◆ **Text segment**
July 8 Saturday – Sam wrote from Hartford to Charles Webster, perplexed how the American Publishing Co. could have declared $7,500 in three dividends when they’d only sold “10 or 15,000 books” after he’d dumped his stock, when in “over nine years they paid no dividend; in which time they sold” 300,000 books total. He was also to receive a rebate for any sales over 50,000 of Sketches, and he thought they may have exceeded that number without telling him [MTBus 189-90].
James R. Osgood wrote to Sam having rec’d his telegram “last night at Cohasset. I should prefer going down on Tuesday, but I may be detained here, in which case I will go on Wednesday…will telegraph you on Monday” [MTP].
F.A.O. Schwartz, toys, etc. NYC sent a bill for “1 cow 1 lamb 1 doll” totaling $8.50 [MTP].
Based on Sam dating Jean’s scarlet fever contraction of June 21, this letter (dated only with the month) to his mother was probably written July 8.
Dear Ma—It is a great joy to us to hear you are progressing so finely. We hope you will continue to do so. Jean is skinning, now; & of course this is a time of great solicitude. For two weeks & a half, now, Rosa, Livy & I have been Jean’s nurses; & nobody allowed to enter the front door. I have written no letters, attended to no business, not even matters of the vastest importance. However, I am down, now, with lumbago & some other diseases, & this gives me a chance to clear away part of the accumulation of correspondence [MTBus 188].

◆ **Provided material**
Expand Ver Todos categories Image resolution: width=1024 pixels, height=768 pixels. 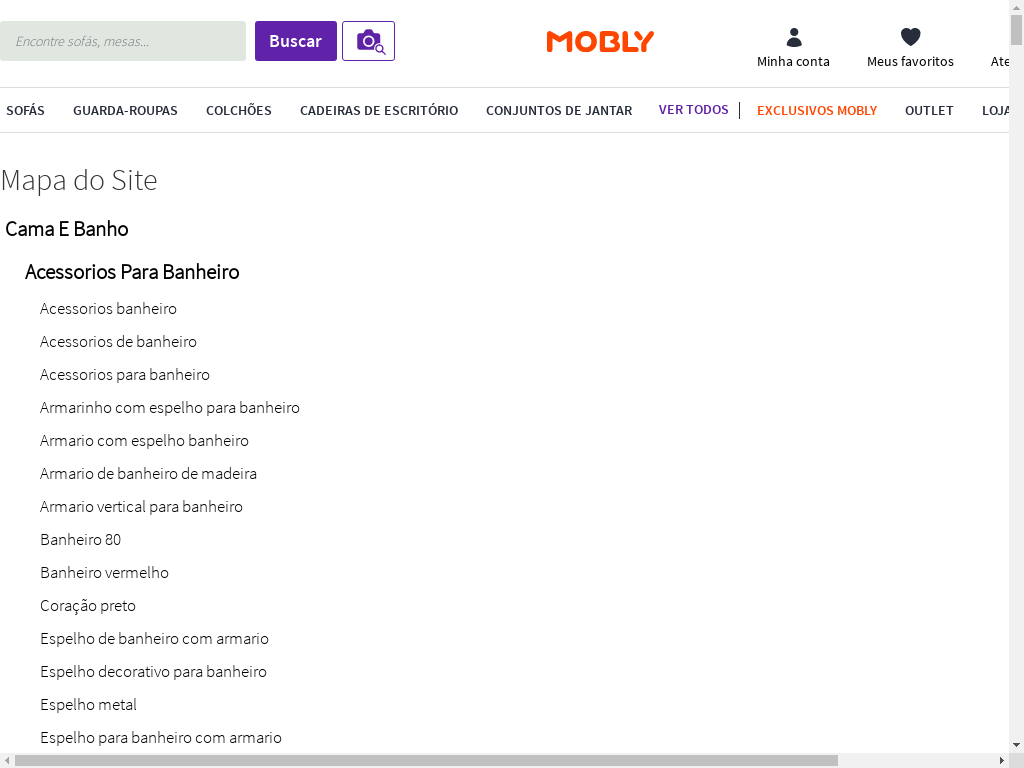pyautogui.click(x=693, y=110)
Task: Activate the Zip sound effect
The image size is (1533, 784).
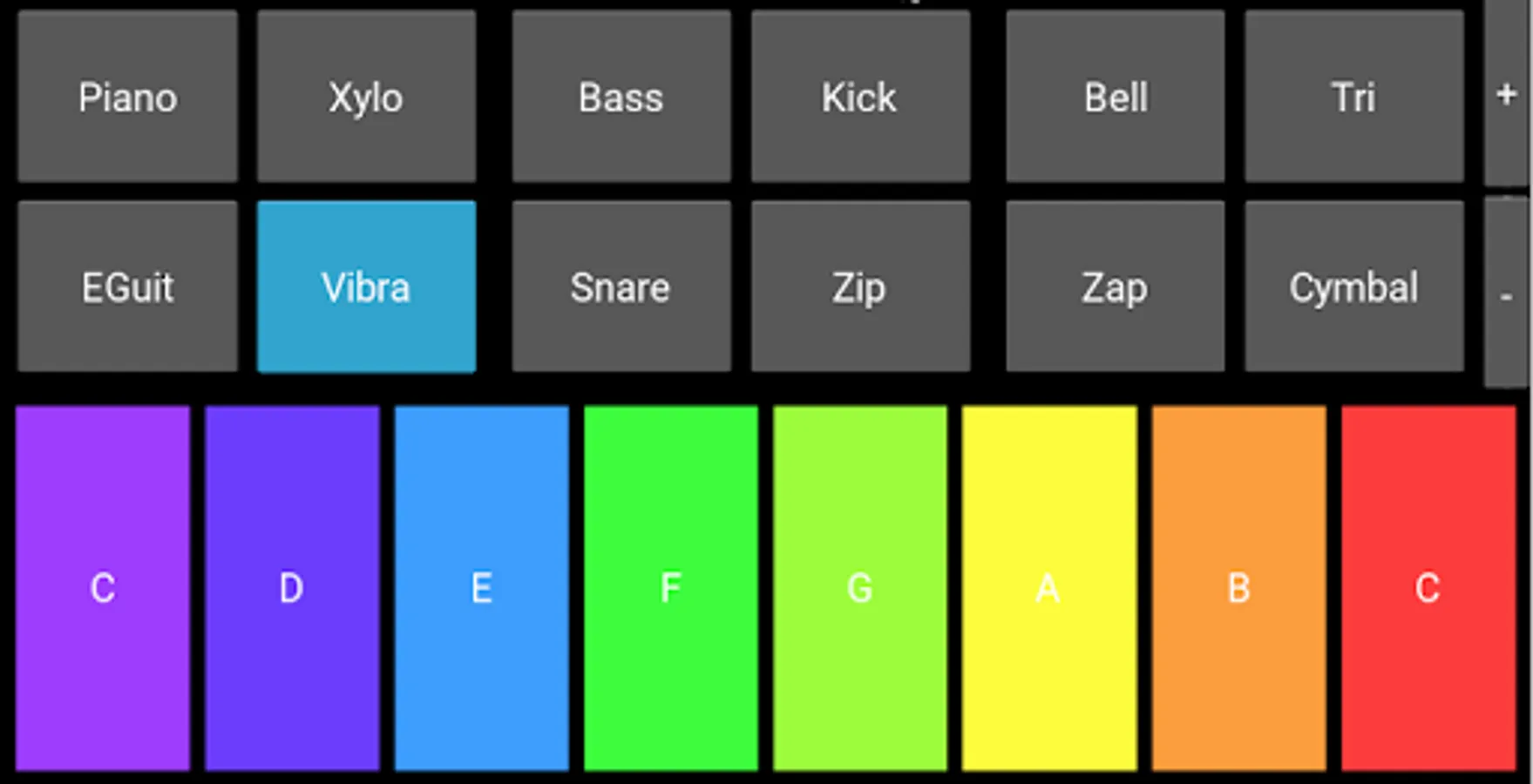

◆ **Tasks to carry out**
1. In the July 8 chronology entry, rewrite the stretch from "July 8 Saturday" through "him [MTBus 189-90].", putting "Elmira" in place of "Hartford".
2. In the July 8 chronology entry, what was the total of the bill F.A.O. Schwartz sent?

◆ **Task-by-task answers**
1.
July 8 Saturday – Sam wrote from Elmira to Charles Webster, perplexed how the American Publishing Co. could have declared $7,500 in three dividends when they’d only sold “10 or 15,000 books” after he’d dumped his stock, when in “over nine years they paid no dividend; in which time they sold” 300,000 books total. He was also to receive a rebate for any sales over 50,000 of Sketches, and he thought they may have exceeded that number without telling him [MTBus 189-90].

2. $8.50, for "1 cow 1 lamb 1 doll."